As it turns out, I’m not happy with the view, which looks straight down into the parking lot below, not to mention the smell of the dumpster every time I open the window (I like to sleep with the window open, no matter how cold), so I ask the man at the front desk, Ralph, so the name tag on the front of his shirt informs me, whether there are any other rooms available. It seems to take an interminable period of time, during which Ralph combs the spread sheets in front of him, and then consults his computer, just to make sure he doesn’t give me a room that someone else has reserved.
“Yes, there is,” he says, “I’ll have Bertha make your bed immediately.”

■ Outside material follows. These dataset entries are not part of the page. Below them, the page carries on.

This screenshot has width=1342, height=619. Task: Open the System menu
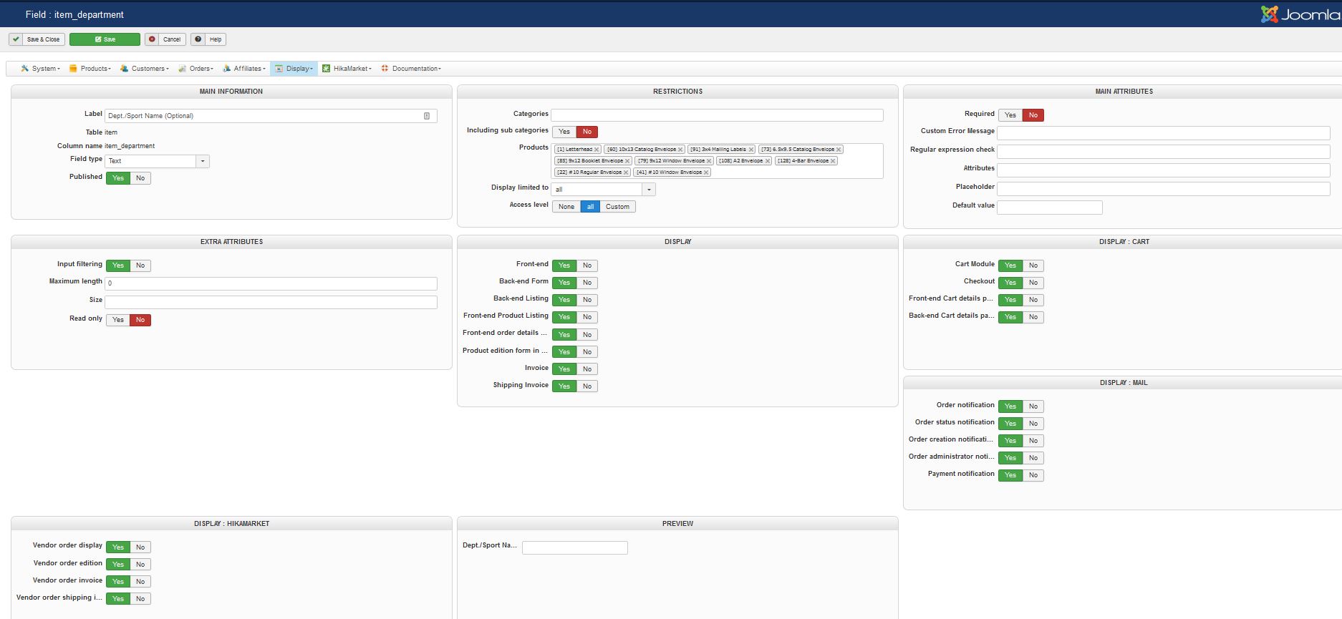pos(44,69)
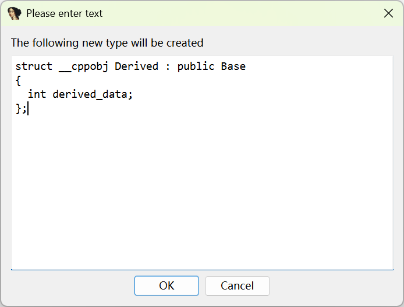Screen dimensions: 404x307
Task: Click the "derived_data" member name
Action: click(90, 94)
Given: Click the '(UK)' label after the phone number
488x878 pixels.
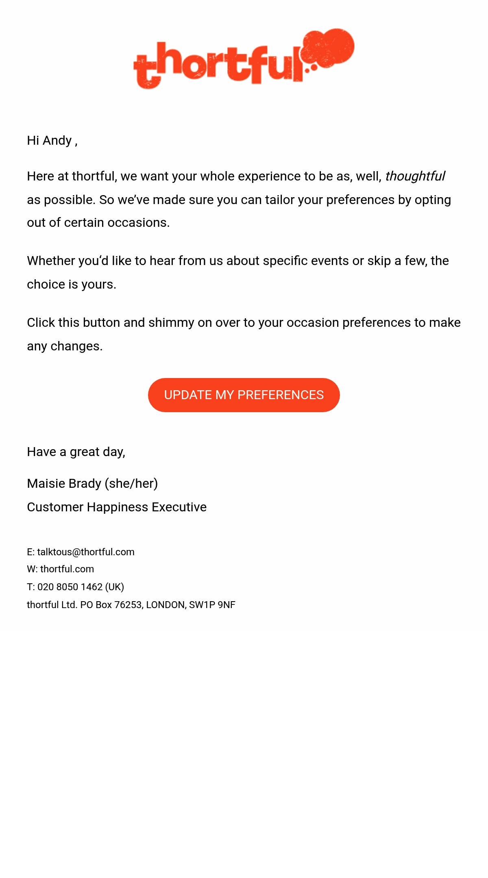Looking at the screenshot, I should coord(115,587).
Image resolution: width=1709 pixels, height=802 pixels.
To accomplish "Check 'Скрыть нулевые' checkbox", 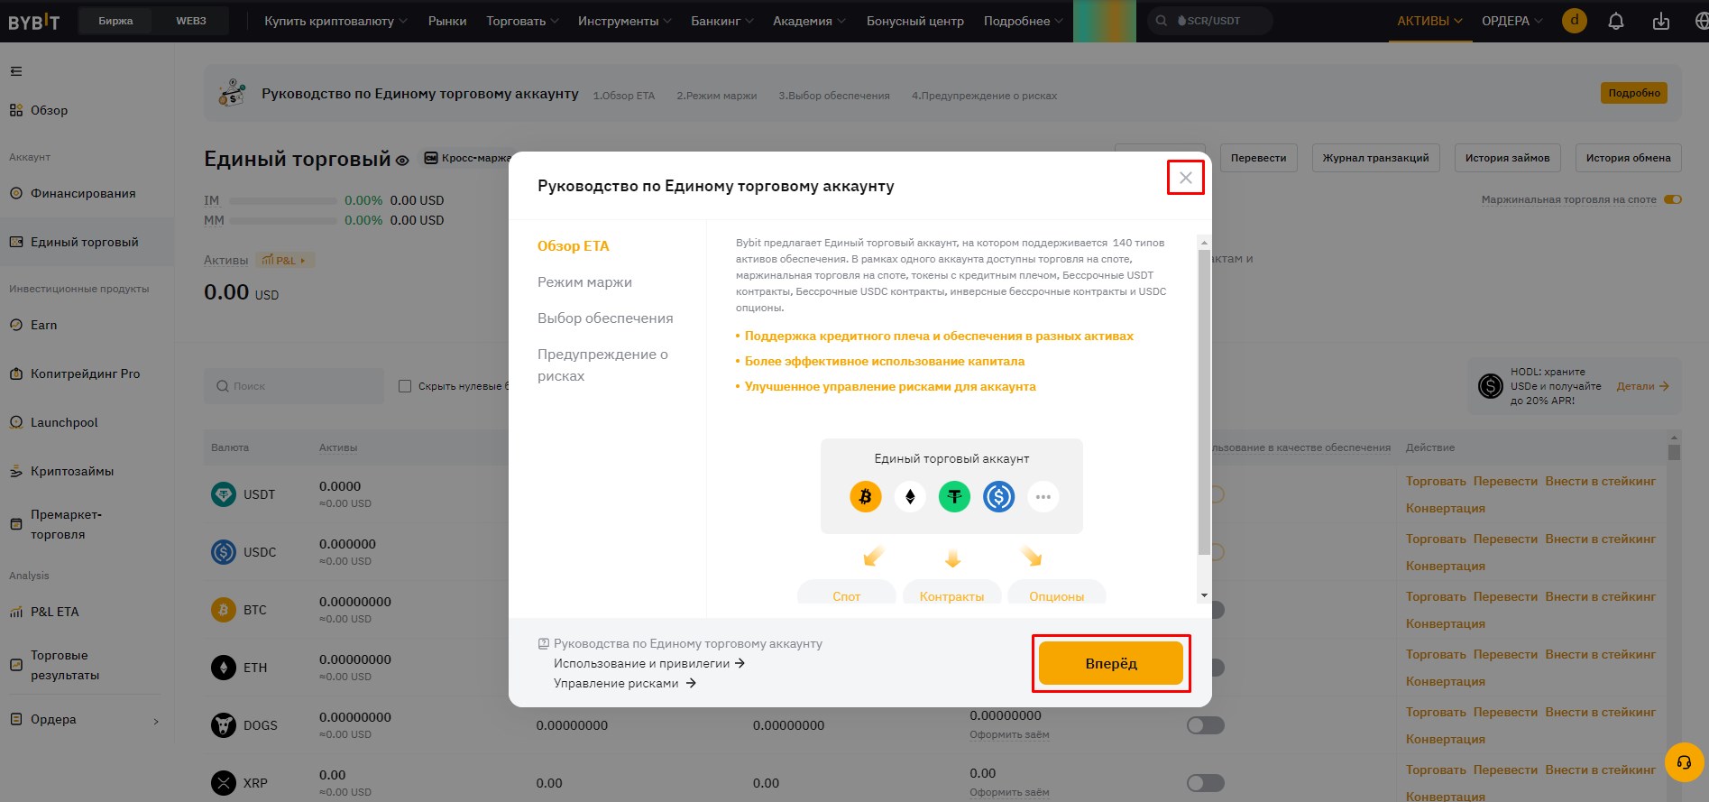I will [405, 386].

Bertha, it turns out, is a small pouty red-headed lady from Eastern Europe—tiny waist, high cheekbones, thirty-five at the oldest. I always like thin women, my wife was anemic and had to take massive doses of iron pills every four hours, so I make a point of keeping my distance. I don’t want her to get the wrong idea, or maybe I do? People tend to mis-interpret the body language of people they don’t know, not to mention actual conversations in which people say things they don’t really mean, in a tone of voice that conveys the opposite of what they mean, so sometimes it’s best to keep one’s mouth shut in the presence of strangers. But as a person travelling on my own, it was just such a random encounter, like the one I was having with Bertha, that I imagined before boarding the plane. I had the fantasy that at every step along the way a stranger would rub her body against me. Anything could happen, for instance, flying over the Atlantic in the middle of the night, but the girl sitting beside me was young enough to be my grand-daughter, and fell asleep almost immediately. I once had sex on an airplane with a Rumanian woman named Gina, an all night flight from New York to Seoul, but that’s a different story. I lean back against the window of my new room, which faces the front of the hotel, whistling an aria from La Traviata, while Bertha folds back the sheets.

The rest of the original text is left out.